- _Extracted text_
_ _ _ _ _ _ _
Advancements to Heart Function Evaluation

Motivation

Echocardiography evaluation of cardiac function is important to diagnose, prognose and time intervention. Several current echocardiography approaches to evaluating cardiac function have limitations. We worked to improve several of them.

The Corrected Ejection Fraction (EFc)

The Ejection Fraction (EF) is widely used clinically to evaluate cardiac health, as low EF can indicate poor outcomes and the need for treatment. However, EF is affected by geometric changes to the heart due to cardiac remodelling, and in such instances, is no longer a good indicator of function. For example, EF tend to be high in hypertrophic hearts, and this prevented it from indicating a low cardiac function during HFpEF (heart failure preserved ejection fraction) hearts. We developed a corrected EF, called the EFc, that resolves this dependency on cardiac geometry, and showed that it can distinguish healthy and HFpEF heart. We also showed that EFc has improved ability for prognosis of re-hospitalization due to heart failure.
_ _ _ _ _ _ _
- _Data to examine_
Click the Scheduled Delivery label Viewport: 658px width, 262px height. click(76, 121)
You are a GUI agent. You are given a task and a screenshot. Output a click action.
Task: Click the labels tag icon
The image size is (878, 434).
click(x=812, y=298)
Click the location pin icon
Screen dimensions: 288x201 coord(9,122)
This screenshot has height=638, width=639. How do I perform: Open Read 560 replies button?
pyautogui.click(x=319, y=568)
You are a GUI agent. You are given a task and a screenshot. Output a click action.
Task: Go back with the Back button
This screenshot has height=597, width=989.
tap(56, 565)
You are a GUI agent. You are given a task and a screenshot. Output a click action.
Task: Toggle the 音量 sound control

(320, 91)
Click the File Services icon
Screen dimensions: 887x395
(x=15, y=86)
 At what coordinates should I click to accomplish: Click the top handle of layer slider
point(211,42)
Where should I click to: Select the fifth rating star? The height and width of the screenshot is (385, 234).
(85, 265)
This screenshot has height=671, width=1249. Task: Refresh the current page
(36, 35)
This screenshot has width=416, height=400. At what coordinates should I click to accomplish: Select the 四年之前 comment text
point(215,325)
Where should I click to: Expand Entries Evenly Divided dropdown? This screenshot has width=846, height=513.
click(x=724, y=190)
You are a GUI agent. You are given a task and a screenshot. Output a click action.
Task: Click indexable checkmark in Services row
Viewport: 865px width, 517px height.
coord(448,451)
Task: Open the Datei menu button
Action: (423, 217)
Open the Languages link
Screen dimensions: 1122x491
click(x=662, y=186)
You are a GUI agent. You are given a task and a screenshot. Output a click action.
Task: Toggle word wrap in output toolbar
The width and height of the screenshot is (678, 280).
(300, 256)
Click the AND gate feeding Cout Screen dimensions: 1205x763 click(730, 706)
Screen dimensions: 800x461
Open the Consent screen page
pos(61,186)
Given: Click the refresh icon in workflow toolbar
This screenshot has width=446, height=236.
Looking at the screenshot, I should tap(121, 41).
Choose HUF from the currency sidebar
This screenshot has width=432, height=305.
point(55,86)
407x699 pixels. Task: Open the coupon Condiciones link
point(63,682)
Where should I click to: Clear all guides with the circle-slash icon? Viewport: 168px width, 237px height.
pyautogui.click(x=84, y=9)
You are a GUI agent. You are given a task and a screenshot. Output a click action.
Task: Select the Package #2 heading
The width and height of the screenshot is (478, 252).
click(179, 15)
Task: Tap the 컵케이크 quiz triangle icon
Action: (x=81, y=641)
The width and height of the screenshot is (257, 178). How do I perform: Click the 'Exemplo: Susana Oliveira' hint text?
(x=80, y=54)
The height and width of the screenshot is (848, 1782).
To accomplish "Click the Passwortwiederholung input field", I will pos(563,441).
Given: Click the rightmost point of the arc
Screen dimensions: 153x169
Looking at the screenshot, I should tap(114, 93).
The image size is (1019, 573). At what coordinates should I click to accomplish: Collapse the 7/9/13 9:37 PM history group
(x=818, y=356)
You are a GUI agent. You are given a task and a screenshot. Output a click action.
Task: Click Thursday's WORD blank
_ _ _ _ _ _ _
- _To do_
(A) In the page on heart function evaluation, replace "cardiac function" with "heart function" in the passage starting with "Echocardiography evaluation of" and going on through "Ejection Fraction (EFc)", and write out the result.
(B) According to the page on heart function evaluation, what does HFpEF stand for?

- _Solutions to the tasks_
(A)
Echocardiography evaluation of heart function is important to diagnose, prognose and time intervention. Several current echocardiography approaches to evaluating heart function have limitations. We worked to improve several of them.

The Corrected Ejection Fraction (EFc)

(B) Heart failure preserved ejection fraction.